The London Stock Exchange

10 Paternoster Square

London

EC4M 7LSDear Sirs

Announcement of Notice of Meeting of the holders of US$180,000,000 2% Coupon Convertible Unsecured Bonds due 2012, convertible into Equity Shares of Subex Limited (formerly known as Subex Azure Limited) (the Bonds) of which US$39,000,000 in principal amount remain outstanding

ISIN: XS0289206285

We, Subex Limited, authorize London Stock Exchange (the LSE) to release the announcement of Notice of Meeting of the holders of the outstanding Bonds as provided or to be provided by ourselves or on our behalf to the LSE, in the form attached.
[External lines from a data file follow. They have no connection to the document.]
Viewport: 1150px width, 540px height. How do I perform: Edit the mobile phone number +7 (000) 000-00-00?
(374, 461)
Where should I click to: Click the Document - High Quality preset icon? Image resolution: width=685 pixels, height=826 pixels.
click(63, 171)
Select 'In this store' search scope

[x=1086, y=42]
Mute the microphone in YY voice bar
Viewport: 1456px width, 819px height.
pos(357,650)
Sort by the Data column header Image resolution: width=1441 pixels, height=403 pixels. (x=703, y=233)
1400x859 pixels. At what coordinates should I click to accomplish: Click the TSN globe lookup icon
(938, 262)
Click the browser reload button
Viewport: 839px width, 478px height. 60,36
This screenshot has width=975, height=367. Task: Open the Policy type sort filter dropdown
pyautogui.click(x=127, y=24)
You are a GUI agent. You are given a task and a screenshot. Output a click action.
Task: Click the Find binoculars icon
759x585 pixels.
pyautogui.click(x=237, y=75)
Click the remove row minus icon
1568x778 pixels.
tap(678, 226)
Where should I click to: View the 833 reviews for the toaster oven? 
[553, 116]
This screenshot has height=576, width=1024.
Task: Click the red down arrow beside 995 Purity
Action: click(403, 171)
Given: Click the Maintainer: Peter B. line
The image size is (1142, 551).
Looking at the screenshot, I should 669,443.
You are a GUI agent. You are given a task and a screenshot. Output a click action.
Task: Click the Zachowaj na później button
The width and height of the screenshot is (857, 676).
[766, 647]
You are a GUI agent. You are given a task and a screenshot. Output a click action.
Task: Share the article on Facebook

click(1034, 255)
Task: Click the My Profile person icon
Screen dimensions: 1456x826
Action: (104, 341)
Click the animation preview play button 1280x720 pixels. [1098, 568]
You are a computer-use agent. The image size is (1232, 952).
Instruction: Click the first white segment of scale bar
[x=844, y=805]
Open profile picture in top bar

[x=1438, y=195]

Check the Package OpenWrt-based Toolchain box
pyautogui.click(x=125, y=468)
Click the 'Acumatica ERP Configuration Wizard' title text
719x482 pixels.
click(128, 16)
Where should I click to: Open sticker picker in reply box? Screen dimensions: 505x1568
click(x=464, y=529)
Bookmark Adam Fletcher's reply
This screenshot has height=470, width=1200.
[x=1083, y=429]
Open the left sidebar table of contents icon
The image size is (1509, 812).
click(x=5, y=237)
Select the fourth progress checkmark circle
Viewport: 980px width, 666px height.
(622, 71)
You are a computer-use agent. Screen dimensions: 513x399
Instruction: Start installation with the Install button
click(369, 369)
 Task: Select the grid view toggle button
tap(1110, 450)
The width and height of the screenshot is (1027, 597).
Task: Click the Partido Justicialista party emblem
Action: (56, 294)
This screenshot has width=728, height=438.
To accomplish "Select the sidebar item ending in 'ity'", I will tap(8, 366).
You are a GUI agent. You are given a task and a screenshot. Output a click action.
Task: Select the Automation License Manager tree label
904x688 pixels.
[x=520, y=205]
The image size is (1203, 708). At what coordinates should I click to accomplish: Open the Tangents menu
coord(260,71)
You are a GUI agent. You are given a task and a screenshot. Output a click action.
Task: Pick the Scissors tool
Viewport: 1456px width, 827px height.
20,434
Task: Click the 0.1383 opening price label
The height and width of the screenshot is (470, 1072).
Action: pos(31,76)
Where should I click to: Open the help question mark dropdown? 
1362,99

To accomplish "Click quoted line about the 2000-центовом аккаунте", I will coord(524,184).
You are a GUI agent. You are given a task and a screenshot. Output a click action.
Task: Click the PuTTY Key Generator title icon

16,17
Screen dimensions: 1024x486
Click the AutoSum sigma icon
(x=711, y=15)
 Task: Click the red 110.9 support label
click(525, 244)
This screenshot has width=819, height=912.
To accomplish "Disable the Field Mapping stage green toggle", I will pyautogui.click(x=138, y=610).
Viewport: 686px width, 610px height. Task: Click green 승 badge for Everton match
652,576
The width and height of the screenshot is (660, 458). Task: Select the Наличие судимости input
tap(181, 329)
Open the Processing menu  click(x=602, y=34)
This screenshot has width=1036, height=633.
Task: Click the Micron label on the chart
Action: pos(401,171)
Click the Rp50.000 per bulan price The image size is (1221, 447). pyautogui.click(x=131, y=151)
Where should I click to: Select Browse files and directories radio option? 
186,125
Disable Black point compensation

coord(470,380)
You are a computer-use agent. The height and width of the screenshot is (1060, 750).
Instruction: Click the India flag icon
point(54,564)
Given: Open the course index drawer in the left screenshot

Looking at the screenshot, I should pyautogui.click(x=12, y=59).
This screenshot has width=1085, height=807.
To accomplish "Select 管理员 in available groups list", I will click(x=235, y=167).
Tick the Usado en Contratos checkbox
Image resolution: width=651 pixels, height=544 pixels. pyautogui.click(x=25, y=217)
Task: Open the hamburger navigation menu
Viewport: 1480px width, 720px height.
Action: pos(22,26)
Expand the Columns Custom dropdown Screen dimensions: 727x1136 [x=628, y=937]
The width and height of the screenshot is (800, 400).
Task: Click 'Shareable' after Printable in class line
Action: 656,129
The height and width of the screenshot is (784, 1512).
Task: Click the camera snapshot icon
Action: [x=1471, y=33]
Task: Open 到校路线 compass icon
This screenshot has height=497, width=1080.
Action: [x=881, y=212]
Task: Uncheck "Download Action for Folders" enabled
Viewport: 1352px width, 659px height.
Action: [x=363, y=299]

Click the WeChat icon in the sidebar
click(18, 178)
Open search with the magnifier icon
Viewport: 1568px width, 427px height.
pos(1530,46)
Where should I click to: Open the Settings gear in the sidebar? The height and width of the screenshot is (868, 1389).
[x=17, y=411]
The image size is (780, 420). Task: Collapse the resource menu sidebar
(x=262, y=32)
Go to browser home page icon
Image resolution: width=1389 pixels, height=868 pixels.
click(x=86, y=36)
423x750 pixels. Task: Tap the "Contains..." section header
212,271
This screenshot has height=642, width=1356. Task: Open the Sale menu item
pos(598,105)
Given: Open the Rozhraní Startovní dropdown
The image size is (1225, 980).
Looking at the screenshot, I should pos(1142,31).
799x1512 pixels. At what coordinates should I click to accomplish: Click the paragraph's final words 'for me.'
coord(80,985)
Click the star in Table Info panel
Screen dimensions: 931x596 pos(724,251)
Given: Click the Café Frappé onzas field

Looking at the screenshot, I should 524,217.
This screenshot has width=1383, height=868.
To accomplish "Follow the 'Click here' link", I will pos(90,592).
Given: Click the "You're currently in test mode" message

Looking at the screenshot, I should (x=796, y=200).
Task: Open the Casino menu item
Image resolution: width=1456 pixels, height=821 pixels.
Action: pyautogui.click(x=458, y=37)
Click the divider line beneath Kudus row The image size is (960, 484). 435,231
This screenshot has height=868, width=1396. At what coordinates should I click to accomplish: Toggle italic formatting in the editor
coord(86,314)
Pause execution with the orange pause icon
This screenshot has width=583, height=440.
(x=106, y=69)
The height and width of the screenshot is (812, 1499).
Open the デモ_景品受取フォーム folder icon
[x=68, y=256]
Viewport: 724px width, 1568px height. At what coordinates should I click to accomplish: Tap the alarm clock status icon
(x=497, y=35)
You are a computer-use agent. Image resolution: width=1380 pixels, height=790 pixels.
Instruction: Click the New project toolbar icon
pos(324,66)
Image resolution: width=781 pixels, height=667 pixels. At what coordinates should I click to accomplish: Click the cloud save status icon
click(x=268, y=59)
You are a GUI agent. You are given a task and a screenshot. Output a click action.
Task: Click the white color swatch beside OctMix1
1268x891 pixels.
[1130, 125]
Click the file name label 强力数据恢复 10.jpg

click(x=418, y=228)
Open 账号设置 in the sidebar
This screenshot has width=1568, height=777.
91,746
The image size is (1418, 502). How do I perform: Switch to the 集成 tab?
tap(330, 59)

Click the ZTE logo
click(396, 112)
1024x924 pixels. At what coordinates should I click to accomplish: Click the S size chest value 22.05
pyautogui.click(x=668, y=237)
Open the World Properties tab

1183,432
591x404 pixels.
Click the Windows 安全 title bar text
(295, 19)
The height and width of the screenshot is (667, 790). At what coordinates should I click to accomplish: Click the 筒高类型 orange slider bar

All capitalized terms used but not defined in this letter have the meanings given to them in the attached Notice of Meeting to the Bondholders (the Notice).

We propose the Extraordinary Resolution to amend the Maturity Date of the Bonds, as described in more detail in the Notice.

Yours faithfullyFor and on behalf ofSUBEX LIMITED

 

By:Name: Ramanathan JTitle: Vice President-Finance & Company Secretary

Enclosure:Notice of Meeting to Bondholders dated 13 February 2012

THIS NOTICE OF MEETING IS NOT AN OFFER TO SELL OR A SOLICITATION OF AN OFFER TO BUY OR EXCHANGE ANY SECURITIES IN THE UNITED STATES OR IN ANY OTHER JURISDICTION.

 

THIS NOTICE OF MEETING OR ANY OTHER DOCUMENTS OR MATERIALS RELATING TO THE MEETING HAVE NOT BEEN SUBMITTED TO THE CLEARANCE PROCEDURES OF THE COMMISSIONE NAZIONALE PER LE SOCIETÀ E LA BORSA (CONSOB) PURSUANT TO ITALIAN LAWS AND REGULATIONS. THIS NOTICE OF MEETING IS CIRCULATED IN THE REPUBLIC OF ITALY UNDER THE EXEMPTION PURSUANT TO ARTICLE 101-BIS, PARAGRAPH 3-BIS OF THE LEGISLATIVE DECREE NO. 58 OF 24 FEBRUARY 1998, AS AMENDED (THE FINANCIAL SERVICES ACT) AND ARTICLE 35-BIS, PARAGRAPH 4, LETTER B) OF CONSOB REGULATION NO. 11971 OF 14 MAY 1999, AS AMENDED.

 

THIS NOTICE OF MEETING IS IMPORTANT AND REQUIRES THE IMMEDIATE ATTENTION OF bondHOLDERS. IF bondHOLDERS ARE IN ANY DOUBT AS TO THE ACTION THEY SHOULD TAKE, THEY SHOULD CONSULT THEIR OWN INDEPENDENT PROFESSIONAL ADVISERS IMMEDIATELY.

 

 

SUBEX LIMITED

(incorporated in the Republic of India with limited liability under the Indian Companies Act, 1956 with CIN L85110KA1994PLC016663)

(the Issuer)

 

NOTICE OF MEETING

of the holders of the

US$180,000,000 2% Coupon Convertible Unsecured Bonds due 2012, convertible into Equity Shares of Subex Limited (formerly known as Subex Azure Limited) (the Bonds)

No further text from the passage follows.